The word “sand”, like the words “rock” and “dirt”, is a word that one acquires very early in childhood. Sand, rock, and dirt are ubiquitous materials that are the building blocks of our planet. We encounter them early in life and life requires us to know what they are.
Perhaps the most interesting of the three little ones is the sand because it is hard and yet it can flow like water, it is hard and soft and still but mobile. The encyclopedia says that sand is “a naturally occurring granular material consisting of small, dispersed rocks and mineral particles.” Even those who haven’t studied sand know that it comes in a wide variety of colors and with amazing degrees of detail, from the almost talc-powder softness of orange sand in the Sahara to the grittier varieties derived from the crushed coral reefs that dot the world’s beaches.
And now finally comes a book dedicated exclusively to sand, a fascinating and entertaining exploration of this strange corner of the mineral world. that it Sand: The Neverending Story by British geologist Michael Welland, a masterful evocation of a much-neglected but remarkable and ubiquitous base substance of our universe.
From individual grains observed in minute structural detail under a microscope to vast desert dunes that form like ocean waves over swaths of the Sahara desert visible from space, from the bottom of the world’s oceans to the landscapes of our neighbor Mars, from billions of years in the past to a future that stretches endlessly – Sand: The Neverending Story It is an amazing narrative that includes the entire universe in which we live, because practically everywhere in this universe there is this stuff, this sand, one of the most humble substances in nature, and yet it is the most powerful and most pervasive of substances.

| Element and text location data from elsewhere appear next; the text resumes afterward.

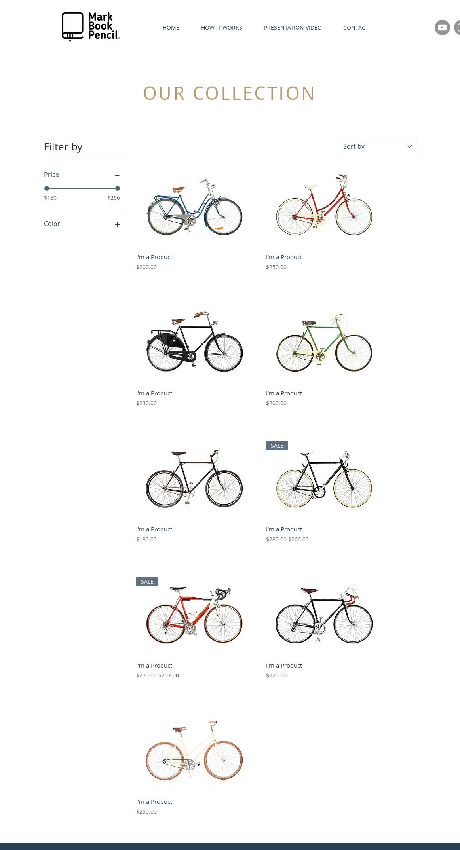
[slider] (46, 188)
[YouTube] (442, 27)
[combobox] (377, 146)
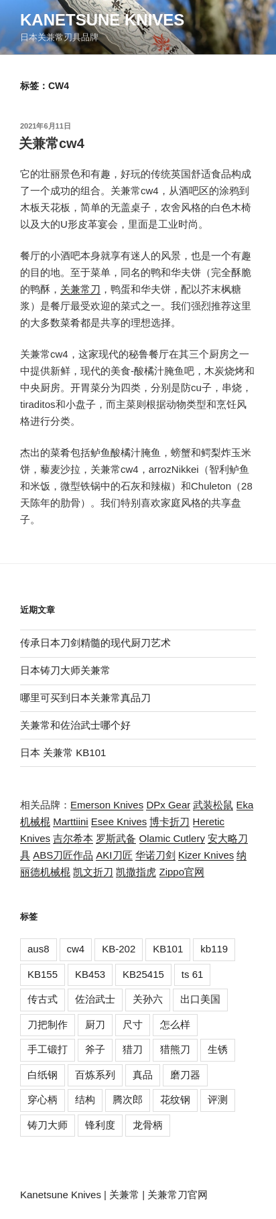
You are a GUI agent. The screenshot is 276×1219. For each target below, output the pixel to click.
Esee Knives (119, 821)
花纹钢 (175, 1099)
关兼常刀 (80, 289)
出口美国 (200, 999)
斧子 (95, 1049)
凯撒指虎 (136, 871)
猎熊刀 (175, 1049)
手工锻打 (47, 1049)
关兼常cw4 (51, 143)
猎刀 (133, 1049)
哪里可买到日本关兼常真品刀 (85, 697)
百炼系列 (95, 1074)
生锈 (218, 1049)
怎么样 (175, 1024)
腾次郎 (128, 1099)
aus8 (38, 948)
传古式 (42, 999)
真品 (143, 1074)
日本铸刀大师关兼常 (65, 670)
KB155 (42, 974)
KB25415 (143, 974)
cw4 (76, 948)
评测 (218, 1099)
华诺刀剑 (155, 855)
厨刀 (95, 1024)
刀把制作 (47, 1024)
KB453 (90, 974)
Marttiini (70, 821)
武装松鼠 (213, 804)
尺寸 (133, 1024)
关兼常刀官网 (177, 1194)
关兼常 (124, 1194)
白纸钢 (42, 1074)
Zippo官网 (182, 871)
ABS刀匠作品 (63, 855)
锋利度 (100, 1125)
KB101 (168, 948)
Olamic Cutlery (172, 838)
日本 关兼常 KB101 (63, 752)
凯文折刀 (93, 871)
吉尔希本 (73, 838)
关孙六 (148, 999)
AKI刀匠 (114, 855)
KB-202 (118, 948)
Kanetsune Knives (102, 20)
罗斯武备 (116, 838)
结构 (85, 1099)
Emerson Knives (106, 804)
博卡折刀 (169, 821)
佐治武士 (95, 999)
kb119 (214, 948)
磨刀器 (185, 1074)
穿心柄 (42, 1099)
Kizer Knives (206, 855)
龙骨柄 (148, 1125)
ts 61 (193, 974)
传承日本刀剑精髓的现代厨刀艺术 (95, 642)
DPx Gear (168, 804)
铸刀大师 (47, 1125)
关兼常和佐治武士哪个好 (75, 725)
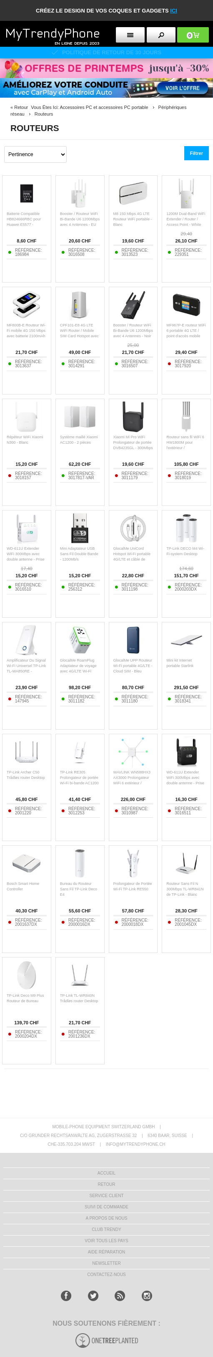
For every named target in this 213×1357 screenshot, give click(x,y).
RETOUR (106, 1184)
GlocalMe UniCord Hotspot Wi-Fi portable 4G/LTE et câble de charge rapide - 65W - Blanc (132, 559)
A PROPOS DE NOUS (106, 1218)
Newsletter (106, 1263)
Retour (21, 107)
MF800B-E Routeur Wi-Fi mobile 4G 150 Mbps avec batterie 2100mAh (26, 330)
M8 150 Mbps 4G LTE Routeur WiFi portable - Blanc (132, 219)
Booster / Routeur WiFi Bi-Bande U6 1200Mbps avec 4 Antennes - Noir (133, 330)
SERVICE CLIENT (106, 1195)
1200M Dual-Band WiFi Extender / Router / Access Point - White (185, 219)
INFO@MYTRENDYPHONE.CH (135, 1144)
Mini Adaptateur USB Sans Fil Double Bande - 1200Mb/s (79, 553)
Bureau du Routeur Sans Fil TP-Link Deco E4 (78, 889)
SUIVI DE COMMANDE (106, 1207)
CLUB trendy (106, 1229)
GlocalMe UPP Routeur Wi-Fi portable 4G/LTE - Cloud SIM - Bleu (133, 665)
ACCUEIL (106, 1173)
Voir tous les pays (106, 1240)
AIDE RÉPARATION (106, 1252)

While this is a book by a professional scientist with a Ph.D. From Cambridge, the story is told with a dramatic sense of language and narrative reminiscent of fiction and cinema. Weiland is a talented writer. sand It studies sand science, including the physics of granular materials in general, yet the focus is always on the human context of sand, and sand as a material we use every day. This, after all, is what gives sand meaning in our human world. Intertwined with tales of scientists, sculptors, and navigators, The Sands Story is at once a story of ecological construction and a tale of ecological collapse, an adventure that stretches back to our planet’s beginnings as a place for solids but one that also includes the mundane realities of a child’s backyard sandbox today. It is because sand is all around us. Sand is a component of just about everything – it made computers, buildings, window glass, toothpaste, cosmetics, and paper possible, and has played dramatic roles in human history, commerce, and the imagination. It is composed of concrete, which is a weathered artifact. With enough time, the Rocky Mountains will turn to sand; Indeed, the Alleghenies did. Welland shows us that we can find the world in a grain of sand.
Although he is certainly a professional scientist first and foremost, there is no one more enjoyable to listen to as a writer of nonfiction narrative than Michael Weiland. He is born narrator Who could easily have become a writer of pulp fiction (or owner of a British pub!) if he had not chosen the higher calling of the study of rocks? His narrative flows with the ease and grace of some of the best works of creative non-fiction, adapting many of the storytelling techniques usually associated with novels.
His fellow scholars have recognized the power of this book. Sand: The Neverending Story He won the prestigious John Burroughs Medal in 2010 for that year’s best book on natural history (an honor Weiland shares with Rachel Carson, Joseph Wood Crutch, John McPhee, and other notables in natural history dating back to 1926).
Michael Weiland has written an exceptional, perhaps even timeless book that non-scientists can enjoy as much as professional geologists. Weiland, who spent many years practicing geology in the United States, now lives in London with his wife and family where he is Managing Director of Orogen, the geological consulting firm he founded, and a Fellow of the Geological Society.
Sand: The Neverending Story360 pages. Available in hardcover and paperbacks from University of California Press.